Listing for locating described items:
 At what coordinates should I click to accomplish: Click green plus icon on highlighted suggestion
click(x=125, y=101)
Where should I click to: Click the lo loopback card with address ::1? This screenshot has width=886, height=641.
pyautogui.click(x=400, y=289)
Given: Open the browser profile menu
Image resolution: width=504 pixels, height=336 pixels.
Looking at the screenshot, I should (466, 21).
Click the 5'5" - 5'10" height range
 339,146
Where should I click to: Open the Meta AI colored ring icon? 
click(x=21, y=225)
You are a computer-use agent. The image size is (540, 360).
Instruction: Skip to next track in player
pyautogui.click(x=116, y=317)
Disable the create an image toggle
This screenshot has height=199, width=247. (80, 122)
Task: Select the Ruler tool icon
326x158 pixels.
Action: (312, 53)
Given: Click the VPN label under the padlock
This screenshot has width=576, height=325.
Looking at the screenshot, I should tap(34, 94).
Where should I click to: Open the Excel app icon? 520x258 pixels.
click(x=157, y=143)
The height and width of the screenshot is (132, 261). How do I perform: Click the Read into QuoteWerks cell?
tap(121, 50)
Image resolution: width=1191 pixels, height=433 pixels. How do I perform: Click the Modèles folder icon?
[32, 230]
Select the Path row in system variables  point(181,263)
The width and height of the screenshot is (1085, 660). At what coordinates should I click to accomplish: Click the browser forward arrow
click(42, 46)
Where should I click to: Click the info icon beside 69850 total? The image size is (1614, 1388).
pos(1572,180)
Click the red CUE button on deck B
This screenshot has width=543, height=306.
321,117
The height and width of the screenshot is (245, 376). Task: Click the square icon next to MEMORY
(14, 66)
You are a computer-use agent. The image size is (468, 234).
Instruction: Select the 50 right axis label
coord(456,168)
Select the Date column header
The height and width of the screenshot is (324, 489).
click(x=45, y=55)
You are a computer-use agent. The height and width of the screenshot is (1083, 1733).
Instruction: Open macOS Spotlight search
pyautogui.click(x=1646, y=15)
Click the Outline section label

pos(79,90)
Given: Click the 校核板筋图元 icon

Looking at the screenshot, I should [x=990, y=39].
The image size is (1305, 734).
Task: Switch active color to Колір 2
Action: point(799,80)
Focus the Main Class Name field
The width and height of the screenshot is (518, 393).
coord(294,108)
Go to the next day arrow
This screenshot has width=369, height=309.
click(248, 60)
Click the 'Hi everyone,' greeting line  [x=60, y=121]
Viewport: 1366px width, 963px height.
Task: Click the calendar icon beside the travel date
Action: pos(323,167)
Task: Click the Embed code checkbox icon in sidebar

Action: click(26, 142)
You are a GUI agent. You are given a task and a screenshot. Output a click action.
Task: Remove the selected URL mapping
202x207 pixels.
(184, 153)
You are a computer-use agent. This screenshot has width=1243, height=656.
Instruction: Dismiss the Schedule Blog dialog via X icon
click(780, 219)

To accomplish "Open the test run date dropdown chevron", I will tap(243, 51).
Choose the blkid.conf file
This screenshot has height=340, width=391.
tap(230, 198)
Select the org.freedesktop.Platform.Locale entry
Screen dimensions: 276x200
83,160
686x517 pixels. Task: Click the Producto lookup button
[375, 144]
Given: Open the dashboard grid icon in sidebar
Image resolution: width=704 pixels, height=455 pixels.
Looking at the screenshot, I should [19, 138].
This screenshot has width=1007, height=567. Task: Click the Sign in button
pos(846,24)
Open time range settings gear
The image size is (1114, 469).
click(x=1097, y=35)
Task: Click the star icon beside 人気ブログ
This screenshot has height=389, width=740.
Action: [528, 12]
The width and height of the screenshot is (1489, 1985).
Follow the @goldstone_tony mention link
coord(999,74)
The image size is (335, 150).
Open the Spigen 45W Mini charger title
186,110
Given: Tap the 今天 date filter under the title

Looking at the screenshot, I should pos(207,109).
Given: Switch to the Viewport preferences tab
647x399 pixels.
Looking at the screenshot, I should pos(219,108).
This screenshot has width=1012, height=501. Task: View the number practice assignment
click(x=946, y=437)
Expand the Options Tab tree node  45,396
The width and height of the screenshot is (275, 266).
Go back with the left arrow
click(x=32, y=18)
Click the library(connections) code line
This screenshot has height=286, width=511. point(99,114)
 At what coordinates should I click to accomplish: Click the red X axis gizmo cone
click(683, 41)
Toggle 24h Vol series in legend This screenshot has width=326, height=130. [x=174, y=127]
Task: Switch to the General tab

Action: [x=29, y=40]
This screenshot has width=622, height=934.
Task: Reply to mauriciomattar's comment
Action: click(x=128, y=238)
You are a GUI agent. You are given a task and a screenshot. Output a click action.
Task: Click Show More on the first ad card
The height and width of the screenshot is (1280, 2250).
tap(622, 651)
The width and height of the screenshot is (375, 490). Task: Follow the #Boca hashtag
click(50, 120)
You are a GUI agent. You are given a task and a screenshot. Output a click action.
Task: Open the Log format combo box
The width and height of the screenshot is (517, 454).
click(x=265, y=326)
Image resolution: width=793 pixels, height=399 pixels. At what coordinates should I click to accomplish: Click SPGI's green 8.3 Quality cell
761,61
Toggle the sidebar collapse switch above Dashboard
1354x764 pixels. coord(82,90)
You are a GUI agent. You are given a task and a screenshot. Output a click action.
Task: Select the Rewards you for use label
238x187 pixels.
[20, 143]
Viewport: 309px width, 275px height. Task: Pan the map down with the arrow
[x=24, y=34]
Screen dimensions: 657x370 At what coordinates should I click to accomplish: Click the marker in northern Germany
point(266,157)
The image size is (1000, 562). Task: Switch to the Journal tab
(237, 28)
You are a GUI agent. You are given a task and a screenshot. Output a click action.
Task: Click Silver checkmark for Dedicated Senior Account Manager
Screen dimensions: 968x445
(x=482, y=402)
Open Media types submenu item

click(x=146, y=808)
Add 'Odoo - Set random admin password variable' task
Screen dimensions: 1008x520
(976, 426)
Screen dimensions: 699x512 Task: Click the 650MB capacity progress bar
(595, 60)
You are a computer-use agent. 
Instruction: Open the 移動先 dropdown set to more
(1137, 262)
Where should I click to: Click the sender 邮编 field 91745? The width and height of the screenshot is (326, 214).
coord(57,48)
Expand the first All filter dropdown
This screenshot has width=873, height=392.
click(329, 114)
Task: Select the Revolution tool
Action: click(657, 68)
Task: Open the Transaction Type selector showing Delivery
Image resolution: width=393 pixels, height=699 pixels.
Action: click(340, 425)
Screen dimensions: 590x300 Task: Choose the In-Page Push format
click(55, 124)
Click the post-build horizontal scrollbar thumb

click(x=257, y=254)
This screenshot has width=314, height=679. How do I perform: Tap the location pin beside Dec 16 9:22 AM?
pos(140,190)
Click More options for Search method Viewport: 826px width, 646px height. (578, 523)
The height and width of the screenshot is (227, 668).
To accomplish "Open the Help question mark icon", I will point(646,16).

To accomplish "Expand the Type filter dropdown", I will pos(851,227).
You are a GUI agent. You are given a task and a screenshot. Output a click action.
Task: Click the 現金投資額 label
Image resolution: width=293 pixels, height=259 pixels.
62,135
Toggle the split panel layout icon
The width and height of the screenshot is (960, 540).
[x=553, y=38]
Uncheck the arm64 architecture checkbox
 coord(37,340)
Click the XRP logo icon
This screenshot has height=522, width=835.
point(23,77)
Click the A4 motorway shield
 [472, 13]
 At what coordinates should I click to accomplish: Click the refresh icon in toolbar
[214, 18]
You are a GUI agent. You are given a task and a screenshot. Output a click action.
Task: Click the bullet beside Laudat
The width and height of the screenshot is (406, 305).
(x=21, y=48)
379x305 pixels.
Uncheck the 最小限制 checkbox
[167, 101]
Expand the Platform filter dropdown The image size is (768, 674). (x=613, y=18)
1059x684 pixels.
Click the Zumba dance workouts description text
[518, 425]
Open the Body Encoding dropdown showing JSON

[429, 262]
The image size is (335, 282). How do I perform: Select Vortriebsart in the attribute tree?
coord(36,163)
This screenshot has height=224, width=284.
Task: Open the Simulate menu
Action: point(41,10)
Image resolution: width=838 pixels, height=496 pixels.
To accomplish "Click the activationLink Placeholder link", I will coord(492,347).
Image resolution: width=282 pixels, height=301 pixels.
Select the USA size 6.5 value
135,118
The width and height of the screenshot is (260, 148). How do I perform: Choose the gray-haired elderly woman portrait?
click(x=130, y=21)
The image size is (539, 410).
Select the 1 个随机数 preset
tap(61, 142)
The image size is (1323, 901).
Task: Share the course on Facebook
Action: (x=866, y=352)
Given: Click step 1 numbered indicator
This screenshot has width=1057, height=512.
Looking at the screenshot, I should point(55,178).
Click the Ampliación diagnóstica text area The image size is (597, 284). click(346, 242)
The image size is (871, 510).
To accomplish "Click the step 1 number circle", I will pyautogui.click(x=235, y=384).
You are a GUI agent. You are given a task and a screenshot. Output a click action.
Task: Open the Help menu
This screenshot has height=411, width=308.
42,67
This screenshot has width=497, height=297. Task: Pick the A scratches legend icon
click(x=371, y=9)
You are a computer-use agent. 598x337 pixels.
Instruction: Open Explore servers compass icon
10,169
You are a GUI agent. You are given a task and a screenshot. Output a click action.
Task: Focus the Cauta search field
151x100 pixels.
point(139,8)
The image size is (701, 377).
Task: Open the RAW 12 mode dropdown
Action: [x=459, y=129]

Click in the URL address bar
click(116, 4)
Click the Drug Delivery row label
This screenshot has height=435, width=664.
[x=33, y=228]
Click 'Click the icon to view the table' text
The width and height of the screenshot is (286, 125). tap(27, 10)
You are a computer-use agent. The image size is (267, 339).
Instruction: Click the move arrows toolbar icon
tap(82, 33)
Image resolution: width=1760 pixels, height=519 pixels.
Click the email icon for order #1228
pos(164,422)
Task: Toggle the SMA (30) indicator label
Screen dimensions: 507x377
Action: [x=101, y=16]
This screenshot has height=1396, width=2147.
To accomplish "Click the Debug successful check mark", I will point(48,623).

* **GOAL**
In the listing, switch "dropdown" to "drop-down menu" throughout the stretch from the line containing "Screen dimensions: 699x512" through the line containing "Action: click(340, 425)", and give back only those lines, with nothing else altered.

* **EXPECTED ANSWER**
Screen dimensions: 699x512 Task: Click the 650MB capacity progress bar
(595, 60)
You are a computer-use agent. 
Instruction: Open the 移動先 drop-down menu set to more
(1137, 262)
Where should I click to: Click the sender 邮编 field 91745? The width and height of the screenshot is (326, 214).
coord(57,48)
Expand the first All filter drop-down menu
This screenshot has width=873, height=392.
click(329, 114)
Task: Select the Revolution tool
Action: click(657, 68)
Task: Open the Transaction Type selector showing Delivery
Image resolution: width=393 pixels, height=699 pixels.
Action: click(340, 425)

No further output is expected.